• What is being asked: Search the records below for the string "will" and copy each line where it turns up.

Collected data
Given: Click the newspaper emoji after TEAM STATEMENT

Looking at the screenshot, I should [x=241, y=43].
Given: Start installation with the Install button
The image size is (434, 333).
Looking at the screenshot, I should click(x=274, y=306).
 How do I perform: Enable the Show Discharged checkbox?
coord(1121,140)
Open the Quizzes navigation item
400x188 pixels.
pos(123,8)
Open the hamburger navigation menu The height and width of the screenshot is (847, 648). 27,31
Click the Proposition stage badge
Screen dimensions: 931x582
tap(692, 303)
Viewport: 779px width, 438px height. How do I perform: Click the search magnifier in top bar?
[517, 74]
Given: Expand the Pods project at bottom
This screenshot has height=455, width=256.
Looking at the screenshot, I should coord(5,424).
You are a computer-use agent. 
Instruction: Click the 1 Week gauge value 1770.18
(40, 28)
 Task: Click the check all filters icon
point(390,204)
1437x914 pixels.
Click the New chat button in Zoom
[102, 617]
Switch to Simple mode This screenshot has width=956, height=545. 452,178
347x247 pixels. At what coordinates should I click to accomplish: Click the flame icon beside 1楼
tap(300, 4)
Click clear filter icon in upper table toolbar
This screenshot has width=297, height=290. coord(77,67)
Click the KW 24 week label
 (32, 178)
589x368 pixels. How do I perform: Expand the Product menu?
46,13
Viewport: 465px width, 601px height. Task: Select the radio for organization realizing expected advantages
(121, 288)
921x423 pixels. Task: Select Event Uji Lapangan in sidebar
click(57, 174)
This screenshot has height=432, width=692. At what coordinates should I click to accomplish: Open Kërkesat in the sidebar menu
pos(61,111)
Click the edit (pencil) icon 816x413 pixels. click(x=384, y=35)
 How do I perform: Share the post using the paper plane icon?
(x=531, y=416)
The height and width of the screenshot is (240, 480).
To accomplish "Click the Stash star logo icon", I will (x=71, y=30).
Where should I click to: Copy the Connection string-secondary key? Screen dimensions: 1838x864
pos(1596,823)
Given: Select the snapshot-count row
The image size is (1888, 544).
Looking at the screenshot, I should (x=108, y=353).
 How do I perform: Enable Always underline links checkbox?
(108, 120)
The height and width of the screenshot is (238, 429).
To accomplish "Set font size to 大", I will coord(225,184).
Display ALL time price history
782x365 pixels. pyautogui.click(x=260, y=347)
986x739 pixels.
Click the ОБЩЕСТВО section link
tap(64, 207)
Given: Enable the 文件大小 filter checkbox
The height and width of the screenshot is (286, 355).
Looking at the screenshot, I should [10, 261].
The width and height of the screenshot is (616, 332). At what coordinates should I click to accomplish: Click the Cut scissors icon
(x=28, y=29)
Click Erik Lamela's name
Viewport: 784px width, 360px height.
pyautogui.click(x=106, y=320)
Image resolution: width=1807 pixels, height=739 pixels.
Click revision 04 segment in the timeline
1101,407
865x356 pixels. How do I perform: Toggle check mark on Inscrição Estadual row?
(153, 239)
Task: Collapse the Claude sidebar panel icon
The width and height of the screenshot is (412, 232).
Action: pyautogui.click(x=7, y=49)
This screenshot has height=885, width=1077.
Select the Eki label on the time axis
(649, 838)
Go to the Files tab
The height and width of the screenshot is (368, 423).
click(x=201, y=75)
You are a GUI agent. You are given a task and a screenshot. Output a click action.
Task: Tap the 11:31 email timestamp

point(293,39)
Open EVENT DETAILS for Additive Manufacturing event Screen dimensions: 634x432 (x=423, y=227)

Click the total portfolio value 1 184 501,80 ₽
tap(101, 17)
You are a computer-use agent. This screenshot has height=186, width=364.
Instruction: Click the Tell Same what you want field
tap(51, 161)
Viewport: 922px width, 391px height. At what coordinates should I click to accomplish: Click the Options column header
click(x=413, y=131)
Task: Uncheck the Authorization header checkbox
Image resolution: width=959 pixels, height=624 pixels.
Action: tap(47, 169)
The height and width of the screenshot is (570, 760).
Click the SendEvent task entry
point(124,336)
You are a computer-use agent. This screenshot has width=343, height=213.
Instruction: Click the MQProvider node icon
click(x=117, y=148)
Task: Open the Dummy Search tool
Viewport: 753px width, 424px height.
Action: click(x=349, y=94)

• Result of this task:
To accomplish "Click the Stash star logo icon", I will (x=71, y=30).
To accomplish "Set font size to 大", I will coord(225,184).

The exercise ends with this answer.